§ What to produce: In the records below, some lines contain "link"; state the number of such lines and nothing else.
'''
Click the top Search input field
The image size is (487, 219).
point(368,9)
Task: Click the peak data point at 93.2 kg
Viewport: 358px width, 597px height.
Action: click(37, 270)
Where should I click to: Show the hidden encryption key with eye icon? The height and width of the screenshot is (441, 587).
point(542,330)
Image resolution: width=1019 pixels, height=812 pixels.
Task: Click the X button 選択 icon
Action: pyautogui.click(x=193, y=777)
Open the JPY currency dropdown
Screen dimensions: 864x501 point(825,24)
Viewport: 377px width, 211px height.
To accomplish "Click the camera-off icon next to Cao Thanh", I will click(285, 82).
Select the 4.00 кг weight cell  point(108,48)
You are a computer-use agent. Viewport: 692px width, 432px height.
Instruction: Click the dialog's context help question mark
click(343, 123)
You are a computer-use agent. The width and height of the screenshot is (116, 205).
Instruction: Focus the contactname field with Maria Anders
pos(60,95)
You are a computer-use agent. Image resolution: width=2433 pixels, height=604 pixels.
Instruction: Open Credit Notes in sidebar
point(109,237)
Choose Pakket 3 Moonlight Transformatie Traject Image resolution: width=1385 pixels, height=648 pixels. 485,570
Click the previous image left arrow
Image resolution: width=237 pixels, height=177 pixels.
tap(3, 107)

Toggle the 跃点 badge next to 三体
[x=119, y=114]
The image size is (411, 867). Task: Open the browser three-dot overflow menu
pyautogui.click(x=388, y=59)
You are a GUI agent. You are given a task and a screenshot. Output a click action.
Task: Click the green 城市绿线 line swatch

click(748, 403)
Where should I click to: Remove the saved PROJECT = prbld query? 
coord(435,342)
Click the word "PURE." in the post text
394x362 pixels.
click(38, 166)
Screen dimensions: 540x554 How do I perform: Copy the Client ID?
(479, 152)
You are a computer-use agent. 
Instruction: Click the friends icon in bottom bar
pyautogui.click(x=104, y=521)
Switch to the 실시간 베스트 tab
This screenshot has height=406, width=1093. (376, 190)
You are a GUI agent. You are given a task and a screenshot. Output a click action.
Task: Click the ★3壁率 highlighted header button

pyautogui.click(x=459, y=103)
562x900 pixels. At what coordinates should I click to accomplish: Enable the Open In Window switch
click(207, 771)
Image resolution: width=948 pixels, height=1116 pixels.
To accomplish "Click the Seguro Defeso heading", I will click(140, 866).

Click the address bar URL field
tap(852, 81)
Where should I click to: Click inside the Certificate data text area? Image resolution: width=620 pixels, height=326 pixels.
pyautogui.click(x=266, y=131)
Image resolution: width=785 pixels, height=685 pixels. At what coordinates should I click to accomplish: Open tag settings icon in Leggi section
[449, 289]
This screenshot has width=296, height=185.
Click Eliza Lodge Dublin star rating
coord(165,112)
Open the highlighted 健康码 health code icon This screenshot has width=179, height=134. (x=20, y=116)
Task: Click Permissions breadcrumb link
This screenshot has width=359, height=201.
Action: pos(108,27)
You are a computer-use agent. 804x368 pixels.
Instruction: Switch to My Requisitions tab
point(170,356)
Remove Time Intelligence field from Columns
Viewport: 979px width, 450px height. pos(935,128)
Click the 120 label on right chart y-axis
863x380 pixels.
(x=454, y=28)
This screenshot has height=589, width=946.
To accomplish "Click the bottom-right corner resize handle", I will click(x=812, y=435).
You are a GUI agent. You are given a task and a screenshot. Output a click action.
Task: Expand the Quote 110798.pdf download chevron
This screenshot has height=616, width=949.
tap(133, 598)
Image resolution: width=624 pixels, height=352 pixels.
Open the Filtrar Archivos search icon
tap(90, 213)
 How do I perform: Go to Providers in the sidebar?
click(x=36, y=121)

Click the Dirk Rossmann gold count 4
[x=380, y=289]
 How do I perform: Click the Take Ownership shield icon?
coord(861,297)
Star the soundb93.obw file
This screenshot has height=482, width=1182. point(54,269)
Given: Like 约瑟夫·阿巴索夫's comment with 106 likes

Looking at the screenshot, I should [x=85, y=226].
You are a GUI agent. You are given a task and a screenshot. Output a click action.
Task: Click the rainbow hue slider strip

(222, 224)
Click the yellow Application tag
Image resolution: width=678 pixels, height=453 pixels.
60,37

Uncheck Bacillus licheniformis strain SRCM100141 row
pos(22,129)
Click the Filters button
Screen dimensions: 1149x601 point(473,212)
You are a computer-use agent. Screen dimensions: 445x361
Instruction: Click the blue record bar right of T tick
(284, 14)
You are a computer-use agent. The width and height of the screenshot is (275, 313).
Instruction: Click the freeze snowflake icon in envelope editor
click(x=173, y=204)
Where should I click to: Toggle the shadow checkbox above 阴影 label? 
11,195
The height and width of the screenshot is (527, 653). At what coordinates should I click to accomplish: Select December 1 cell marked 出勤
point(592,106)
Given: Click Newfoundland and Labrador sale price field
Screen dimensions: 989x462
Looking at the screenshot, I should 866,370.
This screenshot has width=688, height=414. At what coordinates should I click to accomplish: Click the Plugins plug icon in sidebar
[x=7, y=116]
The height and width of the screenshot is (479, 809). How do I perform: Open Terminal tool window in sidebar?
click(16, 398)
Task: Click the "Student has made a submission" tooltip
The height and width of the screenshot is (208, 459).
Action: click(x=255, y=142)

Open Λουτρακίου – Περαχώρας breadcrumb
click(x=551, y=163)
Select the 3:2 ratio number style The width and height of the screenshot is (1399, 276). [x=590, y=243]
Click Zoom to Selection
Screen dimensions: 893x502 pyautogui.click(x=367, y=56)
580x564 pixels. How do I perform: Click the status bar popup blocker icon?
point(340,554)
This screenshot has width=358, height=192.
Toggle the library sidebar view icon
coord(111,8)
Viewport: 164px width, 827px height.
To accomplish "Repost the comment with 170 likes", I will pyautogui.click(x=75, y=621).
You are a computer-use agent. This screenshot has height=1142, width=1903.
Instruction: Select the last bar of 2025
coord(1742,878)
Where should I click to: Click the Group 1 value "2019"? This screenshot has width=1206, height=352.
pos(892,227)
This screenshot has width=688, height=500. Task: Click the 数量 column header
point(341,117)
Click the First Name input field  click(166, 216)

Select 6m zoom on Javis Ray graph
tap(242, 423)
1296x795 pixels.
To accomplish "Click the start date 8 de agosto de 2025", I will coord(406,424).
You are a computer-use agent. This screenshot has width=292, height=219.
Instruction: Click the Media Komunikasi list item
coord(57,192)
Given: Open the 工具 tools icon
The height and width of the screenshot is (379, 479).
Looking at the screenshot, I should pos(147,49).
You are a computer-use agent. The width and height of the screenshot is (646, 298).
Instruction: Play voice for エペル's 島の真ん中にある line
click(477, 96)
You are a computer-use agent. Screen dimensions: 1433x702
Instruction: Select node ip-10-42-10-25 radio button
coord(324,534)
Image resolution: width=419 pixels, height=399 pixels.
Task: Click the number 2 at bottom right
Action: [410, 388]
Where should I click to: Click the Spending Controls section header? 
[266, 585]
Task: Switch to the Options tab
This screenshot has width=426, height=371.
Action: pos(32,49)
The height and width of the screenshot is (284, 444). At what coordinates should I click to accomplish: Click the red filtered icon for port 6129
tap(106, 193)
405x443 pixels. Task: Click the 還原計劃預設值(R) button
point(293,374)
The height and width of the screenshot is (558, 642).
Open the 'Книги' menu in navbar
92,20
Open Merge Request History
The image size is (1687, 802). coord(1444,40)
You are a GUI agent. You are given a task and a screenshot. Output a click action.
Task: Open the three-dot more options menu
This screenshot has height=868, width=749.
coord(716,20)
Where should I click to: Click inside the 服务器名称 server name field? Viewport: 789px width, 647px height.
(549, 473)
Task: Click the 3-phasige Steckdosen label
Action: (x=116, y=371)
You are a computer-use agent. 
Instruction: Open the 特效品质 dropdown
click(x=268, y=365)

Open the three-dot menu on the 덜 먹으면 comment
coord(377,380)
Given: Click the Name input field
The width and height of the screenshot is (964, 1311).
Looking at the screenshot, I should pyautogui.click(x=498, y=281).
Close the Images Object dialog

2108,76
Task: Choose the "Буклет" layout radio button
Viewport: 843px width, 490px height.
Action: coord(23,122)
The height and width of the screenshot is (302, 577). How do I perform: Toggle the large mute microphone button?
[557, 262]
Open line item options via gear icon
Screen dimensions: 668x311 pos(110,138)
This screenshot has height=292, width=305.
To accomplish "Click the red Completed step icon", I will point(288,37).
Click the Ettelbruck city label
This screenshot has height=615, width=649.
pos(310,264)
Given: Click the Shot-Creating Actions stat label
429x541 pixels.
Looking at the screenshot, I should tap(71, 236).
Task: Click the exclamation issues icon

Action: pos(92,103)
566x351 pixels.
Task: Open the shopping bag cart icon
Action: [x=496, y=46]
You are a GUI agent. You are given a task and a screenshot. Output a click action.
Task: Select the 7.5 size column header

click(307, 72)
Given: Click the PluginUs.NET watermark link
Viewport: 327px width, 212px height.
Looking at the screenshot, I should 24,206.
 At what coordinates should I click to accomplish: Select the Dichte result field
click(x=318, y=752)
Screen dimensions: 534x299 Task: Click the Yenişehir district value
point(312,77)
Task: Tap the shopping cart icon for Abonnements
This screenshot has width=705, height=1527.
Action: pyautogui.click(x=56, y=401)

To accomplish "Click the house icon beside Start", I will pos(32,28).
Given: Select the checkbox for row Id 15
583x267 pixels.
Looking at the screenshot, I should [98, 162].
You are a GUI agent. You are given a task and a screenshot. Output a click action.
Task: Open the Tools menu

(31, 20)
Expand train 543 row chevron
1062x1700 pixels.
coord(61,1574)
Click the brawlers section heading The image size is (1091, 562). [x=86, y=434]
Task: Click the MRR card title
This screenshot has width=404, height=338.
'''
§ Result of this exercise: 2